Я думала об этом вечером, положив голову на плечо Диего. Он тоже не спал, путался пальцами в моих волосах.
– Раз мы бодрствуем, может, сыграем в одну игру?
Мужчина потянулся всем телом, зевнул. И ответил чуть насмешливо, словно ребенку:
– Кажется, завтра тебе тоже рано вставать. Лучше постарайся заснуть.
– Ты что, моя мама? Если не хочешь, не буду настаивать.
Я демонстративно отвернулась. Диего хмыкнул, погладил меня по спине, наклонился к уху и прошептал:
– Хорошо, затейница. Так во что будем играть?
– Ты знаешь эту игру, ее все знают: «Верю-нет».
– Ну вот, – Диего тяжело вздохнул, разворачивая меня к себе лицом. – Я-то думал, мы будем играть в более занятные игры.
Кажется, я сильно покраснела. Хотела снова отвернуться, но мужчина не позволил. Смотрел внимательно, изучающе. Увиденное его развеселило:
– Какая ты все-таки еще невинная. Молодо-зелено, эх…
Я насупилась – ничего не могла с собой поделать: когда он обращался ко мне так, с игривым снисхождением, я и вправду чувствовала себя маленькой девочкой. Молча поднялась с подстилки, принялась связывать ткани.

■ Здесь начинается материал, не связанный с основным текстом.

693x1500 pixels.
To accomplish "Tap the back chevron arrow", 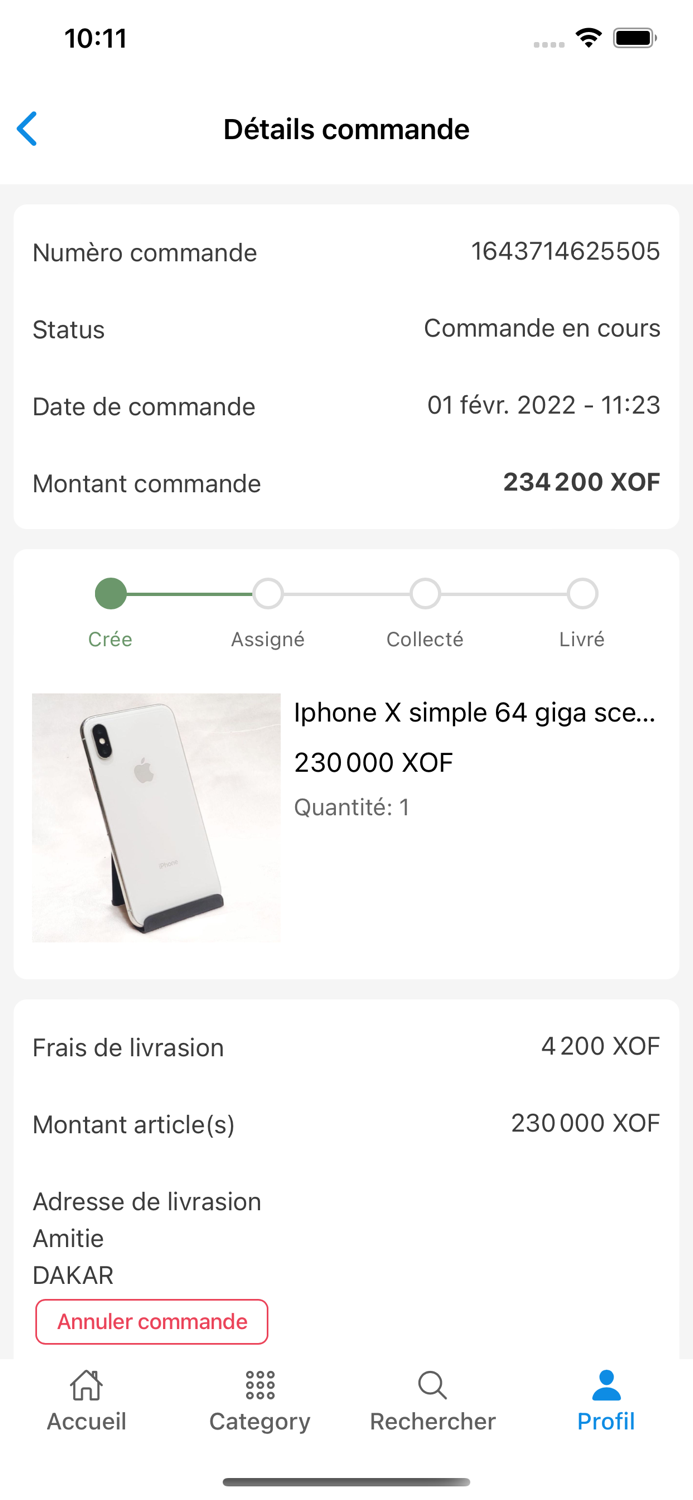I will tap(26, 129).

Обычно для игры в «Верю-нет» использовалась длинная веревка с узелками и специальные палочки, выкрашенные в яркие цвета. Количество вопросов оговаривалось заранее: от них зависело количество узелков. Участвовали два игрока и наблюдатель: игроки занимали позиции у противоположных концов веревки, наблюдатель вставал по центру и подбрасывал палочки. Выкрашенные в красный и синий, они были устроены так, что легко перекручивались в воздухе и мягко падали на землю, не отскакивая и не ломаясь даже при сильном ударе.
Игрок, на половину которого падала синяя палочка, задавал вопрос, а тот, к кому оказалась ближе красная, отвечал. После спросивший делал выбор – верить или нет в правдивость ответа. Если верил, то позволял другому игроку сделать шаг вперед, к следующему узелку. Если не верил – все оставались на местах. А победителем считался тот, кто ближе всех подошел к центру.
Что же, веревки и палочек у нас не было. Зато я связала друг с другом куски ткани, а палочки заменила костью.
– Будем бросать по очереди. Хоть это и не по правилам, но наблюдателя у нас нет, поэтому придется отходить от узелков. Тот, в чью сторону смотрит целый конец, задает вопросы, у кого обломок – отвечает.